Institute of Contemporary History
Kateřina Čapková, David Rechter (eds.)
The book Židé, nebo Němci? [Jews or Germans?] challenges current narratives of postwar Jewish history in central Europe. Conventional wisdom has it that the few Holocaust survivors that remained in postwar central and eastern Europe faced further anti-Jewish discrimination and violence, leading many to emigrate. The focus of attention has generally been the Displaced Persons camps in Germany, from which, it is argued, most Jews looked to emigrate to Eretz Israel.
This book adds a different perspective on postwar Jewish experience. It focuses on Jews who faced discrimination and violence not just because they were Jews, but also – or rather – because they were German. In Židé, nebo Němci? five scholars explore the everyday experiences of German-speaking Jews in the immediate postwar years in Czechoslovakia, Poland and Germany.

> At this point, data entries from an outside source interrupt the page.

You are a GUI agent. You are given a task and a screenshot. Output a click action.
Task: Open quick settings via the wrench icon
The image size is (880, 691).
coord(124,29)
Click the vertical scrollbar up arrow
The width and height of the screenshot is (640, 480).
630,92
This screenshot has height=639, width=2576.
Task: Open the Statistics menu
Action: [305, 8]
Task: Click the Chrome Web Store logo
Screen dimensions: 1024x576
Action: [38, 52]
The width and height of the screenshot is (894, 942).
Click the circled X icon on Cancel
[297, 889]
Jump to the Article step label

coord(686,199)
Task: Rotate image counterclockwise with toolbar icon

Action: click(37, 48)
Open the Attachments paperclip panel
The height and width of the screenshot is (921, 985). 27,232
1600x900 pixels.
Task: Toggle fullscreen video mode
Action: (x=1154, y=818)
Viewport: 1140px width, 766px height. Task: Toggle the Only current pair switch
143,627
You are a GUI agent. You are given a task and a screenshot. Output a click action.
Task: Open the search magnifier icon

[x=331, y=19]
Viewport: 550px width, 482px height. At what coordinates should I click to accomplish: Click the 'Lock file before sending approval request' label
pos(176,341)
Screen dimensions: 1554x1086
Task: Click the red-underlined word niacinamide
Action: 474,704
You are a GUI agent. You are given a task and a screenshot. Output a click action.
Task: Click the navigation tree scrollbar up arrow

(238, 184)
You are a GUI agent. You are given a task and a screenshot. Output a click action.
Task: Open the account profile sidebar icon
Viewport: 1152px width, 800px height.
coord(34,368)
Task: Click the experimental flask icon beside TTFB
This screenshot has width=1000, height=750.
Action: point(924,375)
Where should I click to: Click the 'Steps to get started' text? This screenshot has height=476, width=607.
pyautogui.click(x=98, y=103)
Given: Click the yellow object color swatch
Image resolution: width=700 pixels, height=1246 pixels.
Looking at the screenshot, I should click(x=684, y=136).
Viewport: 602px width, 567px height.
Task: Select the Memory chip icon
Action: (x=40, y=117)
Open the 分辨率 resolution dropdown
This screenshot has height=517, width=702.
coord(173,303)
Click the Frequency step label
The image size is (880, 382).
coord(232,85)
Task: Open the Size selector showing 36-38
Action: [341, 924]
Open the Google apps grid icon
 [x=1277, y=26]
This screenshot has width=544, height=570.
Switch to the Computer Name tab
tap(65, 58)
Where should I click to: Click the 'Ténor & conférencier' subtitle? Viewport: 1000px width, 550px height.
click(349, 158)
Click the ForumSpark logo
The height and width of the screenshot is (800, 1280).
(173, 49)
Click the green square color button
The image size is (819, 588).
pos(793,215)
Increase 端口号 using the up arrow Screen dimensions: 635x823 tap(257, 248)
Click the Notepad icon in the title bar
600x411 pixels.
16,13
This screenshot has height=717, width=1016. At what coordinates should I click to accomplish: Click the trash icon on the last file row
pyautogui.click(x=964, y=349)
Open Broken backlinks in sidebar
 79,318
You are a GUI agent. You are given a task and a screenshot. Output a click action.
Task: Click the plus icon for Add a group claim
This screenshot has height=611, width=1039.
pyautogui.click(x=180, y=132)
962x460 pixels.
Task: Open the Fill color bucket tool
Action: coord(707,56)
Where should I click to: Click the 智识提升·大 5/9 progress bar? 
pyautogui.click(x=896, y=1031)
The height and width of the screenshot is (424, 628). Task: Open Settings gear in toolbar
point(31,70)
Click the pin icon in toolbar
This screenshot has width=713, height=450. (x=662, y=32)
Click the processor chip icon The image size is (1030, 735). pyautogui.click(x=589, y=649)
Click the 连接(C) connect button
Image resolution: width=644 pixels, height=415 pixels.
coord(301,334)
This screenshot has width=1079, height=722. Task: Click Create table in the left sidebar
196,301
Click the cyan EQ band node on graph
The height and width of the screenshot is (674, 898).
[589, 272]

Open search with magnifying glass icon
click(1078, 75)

German-speaking Jews in Czechoslovakia and Poland were primarily seen as belonging to the community of perpetrators, and often faced discrimination of a similar sort to local non-Jewish Germans; in Germany, these German-speaking Jews were on the receiving end of harsh criticism from other Jews and from international Jewish organizations.
The book also considers the varied ways in which the new circumstances in which German-speaking Jews found themselves prompted most to re-think their German-Jewish identity and heritage. Galician German-speaking Jews, however, retained a measure of affection for German language and culture, a consequence of their nostalgic view of the multinational Habsburg Monarchy.
While the volume deals with the legal dimensions of the Jewish situation, its primary focus is the individual and collective experience of Jews, reconstructing this by means of interviews, memoirs, private correspondence and institutional records. A particular feature is an edited collection of archival documents relating to Czechoslovakia, drawn in the main from recently discovered files in the archives of the United Nations in New York.
Authors of the papers: Natalia Aleksiun (Touro College), Kateřina Čapková, Margarete Feinstein (Loyola Marymount University), Katharina Friedla (Yad Vashem), Andrea Sinn (Elon University).